_Cosa produrre_. Per favore, scrivi il seguito dell'articolo sulla brucellosi negli allevamenti bufalini del Casertano, riprendendo dopo l'ultima frase riportata.

##### Estratto fornito

Qualcuno aveva provato a far passare sui media notizie rassicuranti, nelle scorse settimane, attorno al dissequestro di due o tre allevamenti coinvolti in giugno nei casi di brucellosi di fine estate, ma oggi è ancora una volta la cronaca a smentirli, e a ribadire che il mondo allevatoriale bufalino di una parte della provincia di Caserta è seriamente colpito da questa zoonosi, che – lo rammentiamo per non provocare eccessivi allarmi – rimane pericolosa principalmente per gli addetti di stalla, i veterinari e chiunque si esponga al contatto diretto con gli animali infetti.
Ancora casi di brucellosi, quindi, e ancora nei territori martoriati già da una situazione ambientale e sociale criticissima, per intenderci, a sud del fiume Volturno, nella cosiddetta “Terra dei fuochi” e dei Casalesi. Ce lo raccontano i Nas dei Carabinieri, che attraverso una nota rilanciata dalle principali agenzie stampa nazionali, informano i consumatori sull’ennesima e grave attività di repressione frodi in campo alimentare.
I militari dell’Arma di stanza a Caserta hanno infatti eseguito venerdì scorso ben ventuno decreti di sequestro preventivo, emessi da Nicoletta Campanaro, gip del Tribunale di Santa Maria Capua Vetere, su richiesta della Procura della Repubblica, relativi ad altrettanti allevamenti bufalini, per un totale di 5.259 capi, a cui se ne aggiungono trentasei bovini. I provvedimenti rappresentano la conclusione di un’attività di controllo amministrativo e preventivo per accertare l’utilizzo illecito del vaccino Rb51, che per legge può essere somministrato unicamente agli animali dai sei ai nove mesi di vita, per prevenire il contagio della brucellosi.
In questi casi, i provvedimenti sono stati eseguiti in base al principio di precauzione, per garantire la salubrità e la tracciabilità del latte a tutela della salute dei consumatori e degli operatori del settore (la gran parte del latte di questi allevamenti è venduto ai trasformatori della zona, quasi mai disposti a riconoscere un prezzo equo). Agli allevatori coinvolti in questa indagine sono state imposte delle prescrizioni molto rigorose e secondo “un particolare sistema di vigilanza e monitoraggio su tutta la filiera”, sottolinea la Procura, “l’eventuale latte ricavato dalla mungitura degli animali risultati positivi all’Rb51 sarà smaltito come rifiuto, mentre il latte munto da bufale risultate negative all’Rb51 sarà con particolari cautele tracciato e sottoposto a trattamento termico e ad analisi di laboratorio”.

##########
##### Dati memorizzati

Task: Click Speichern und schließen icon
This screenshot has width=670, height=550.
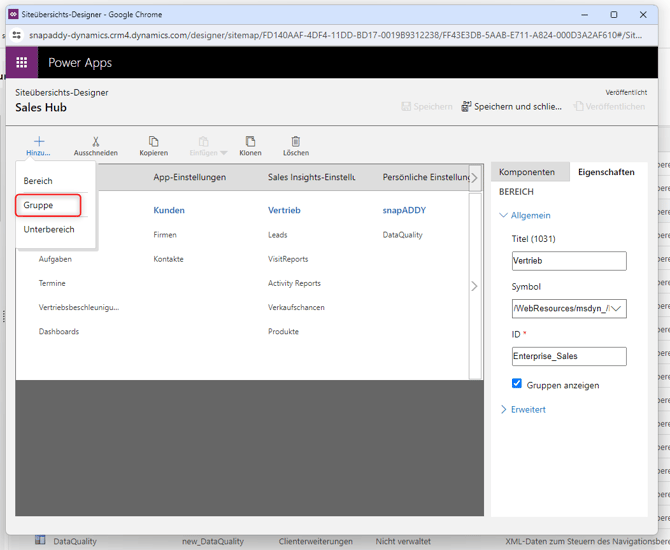Action: tap(467, 106)
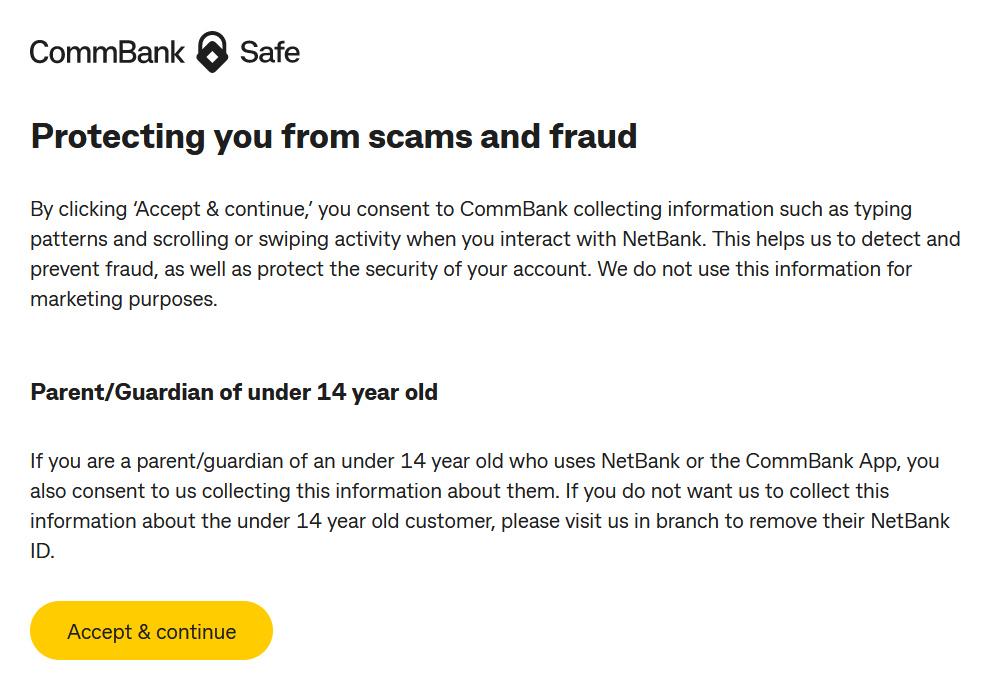990x694 pixels.
Task: Click the quoted 'Accept & continue,' text in paragraph
Action: (222, 209)
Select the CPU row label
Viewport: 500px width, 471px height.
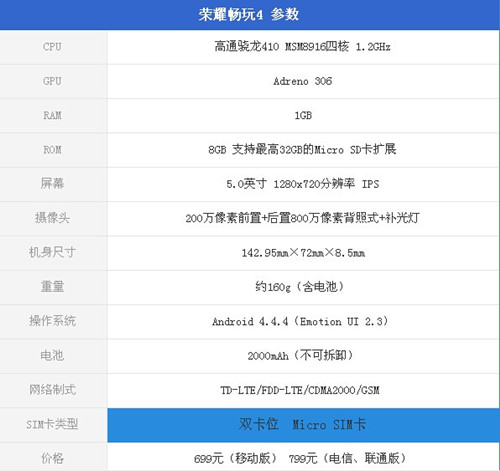[52, 47]
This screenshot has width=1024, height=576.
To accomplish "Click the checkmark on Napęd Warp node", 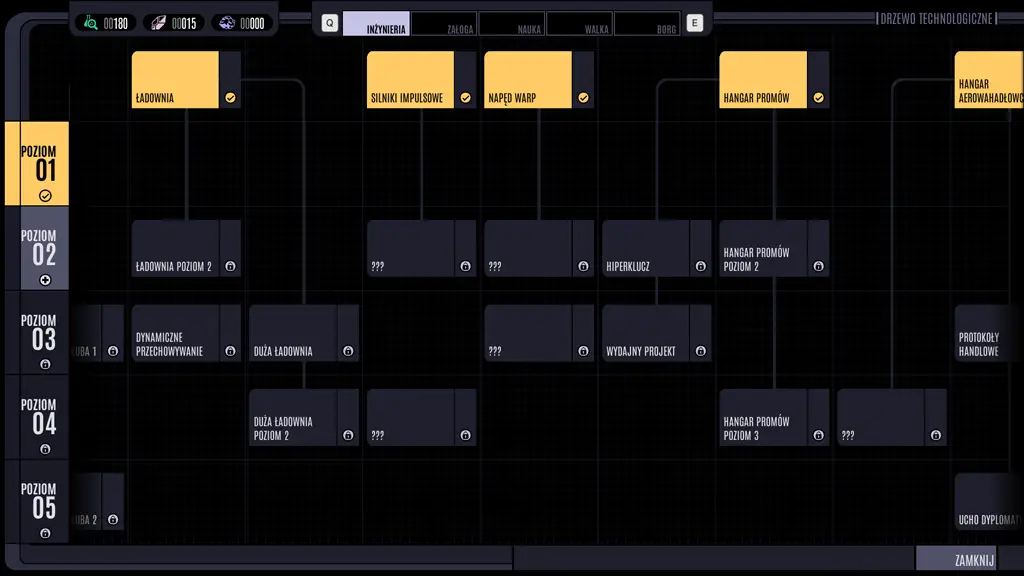I will click(583, 98).
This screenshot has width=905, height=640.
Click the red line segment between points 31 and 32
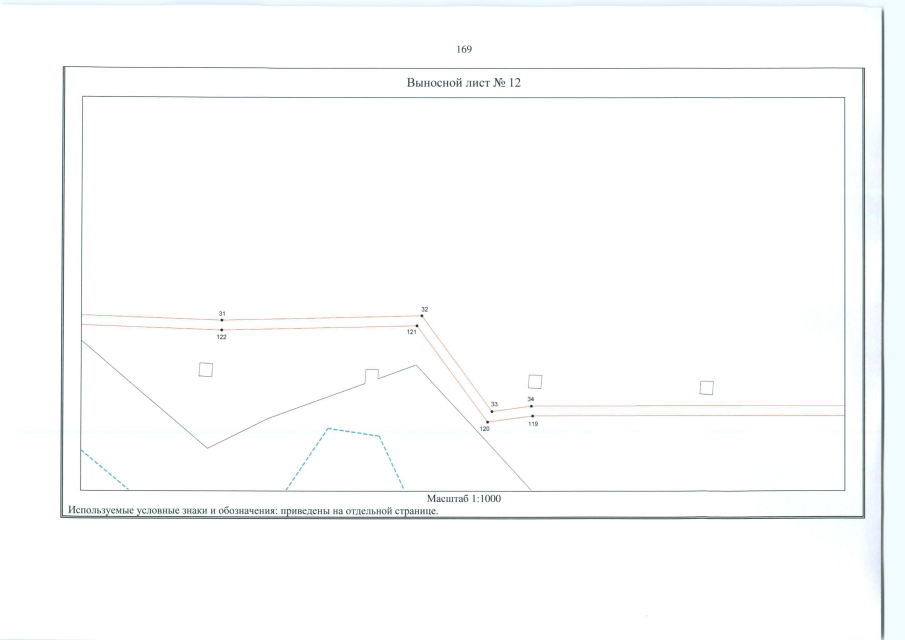coord(320,318)
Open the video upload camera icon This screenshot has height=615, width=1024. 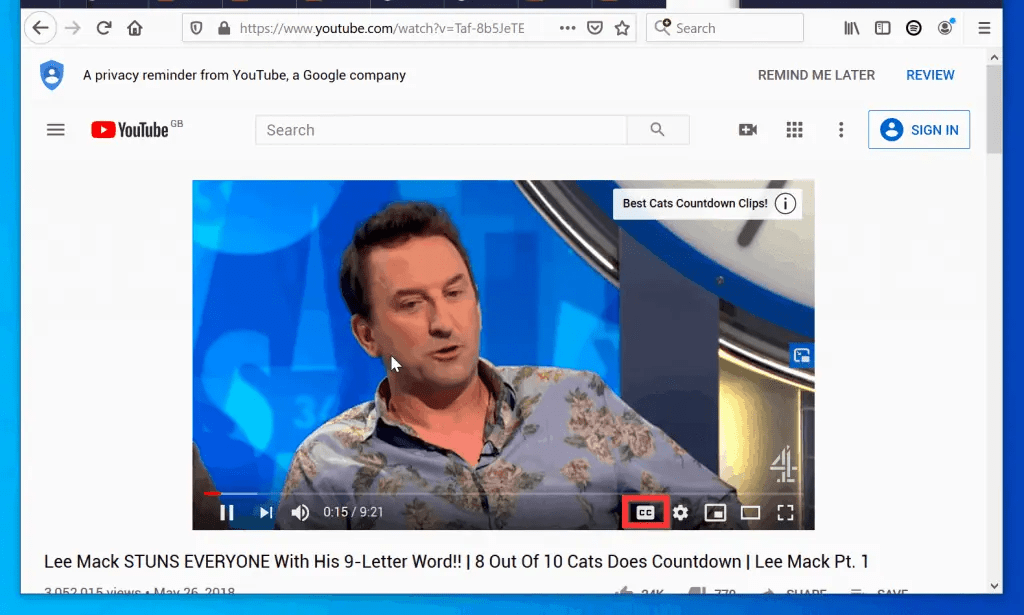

##########

_Risposta all'esercizio_.
“Solo quest’ultimo latte, e sempre che le analisi di laboratorio abbiano dato esiti favorevoli”, prosegue la procura, “potrà essere utilizzato per la produzione di mozzarella di bufala”. Le prescrizioni imposte dall’autorità giudiziaria eviteranno che ci possa essere latte contaminato nella filiera di produzione, questo a confermare quanto siano irricevibili le opinioni di chi, anche tra gli operatori del settore, continuano a sostenere che la pastorizzazione del latte – ovvero l’alta temperatura nella fase di filatura – “sanificherebbero” una materia prima contaminata. A vigilare su queste prescrizioni saranno l’Asl competente e i Carabinieri del Nas di Caserta.
Per la cronaca, ai ventuno allevatori coinvolti in questa vicenda sono stati contestati i reati di commercio di sostanze alimentari nocive, somministrazione di medicinali in modo pericoloso per la salute pubblica, maltrattamento di animali e ricettazione.
Sulla situazione venutasi a creare in ampie zone del nel basso casertano è intervenuto Aldo Grasselli, segretario nazionale del Sivemp (Sindacato italiano veterinari medicina preventiva), che ha rilasciato all’agenzia Adn Kronos la seguente dichiarazione: «Ci troviamo ancora una volta a denunciare una situazione particolarmente difficile per i veterinari della Campania, una Regione ad alto tasso di illegalità».
«Non può che allarmare ulteriormente », ha proseguito Grasselli, «il fatto che alcuni colleghi avrebbero commesso reati in un campo strettamente sanitario ma, senza fare sconti a nessuno, è anche ora che le istituzioni si rendano conto che in una situazione di profonda illegalità ambientale i veterinari del Servizio sanitario nazionale sono esposti a gravi pressioni. Quando, come in Campania, i veterinari pubblici dipendenti si trovano in prima linea a lavorare onestamente per affermare la forza dello stato contro quella della camorra, devono essere sostenuti e affiancati da tutte le istituzioni».